Problem 1 - In the text on Scikit-learn Pipelines, reproduce verbatim the passage starting at "A typical machine" and ending at "machine learning task.".
Problem 2 - According to the text on Scikit-learn Pipelines, what is Scikit-learn's Pipeline class designed as?

··· Reading text ···

# Pipelined Processing - Simplify the Workflow

A typical machine learning task generally involves data preparation to varying degrees. We won't get into the wide array of activities which make up data preparation here, but there are many. Such tasks are known for taking up a large proportion of time spent on any given machine learning task.

After a dataset is cleaned up from a potential initial state of massive disarray, there are still several less-intensive yet no less-important transformative data preprocessing steps such as **feature extraction, feature scaling ** and **dimensionality reduction** to name just a few.

Maybe preprocessing requires only one of these tansformations, such as some form of scaling. 
But maybe we need to string a number of transformations together, and ultimately finish off with an estimator of some sort. 
This is where Scikit-learn Pipelines can be helpful.

Scikit-learn's Pipeline class is designed as a manageable way to apply a series of data transformations followed by the application of an estimator. 

In fact, that's really all it is:

Pipeline of transforms with a final estimator.

··· Collected data ···

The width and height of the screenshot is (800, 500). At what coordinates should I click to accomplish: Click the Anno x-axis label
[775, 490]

···

Exercise answer 1 -
A typical machine learning task generally involves data preparation to varying degrees. We won't get into the wide array of activities which make up data preparation here, but there are many. Such tasks are known for taking up a large proportion of time spent on any given machine learning task.

Exercise answer 2 - A manageable way to apply a series of data transformations followed by the application of an estimator.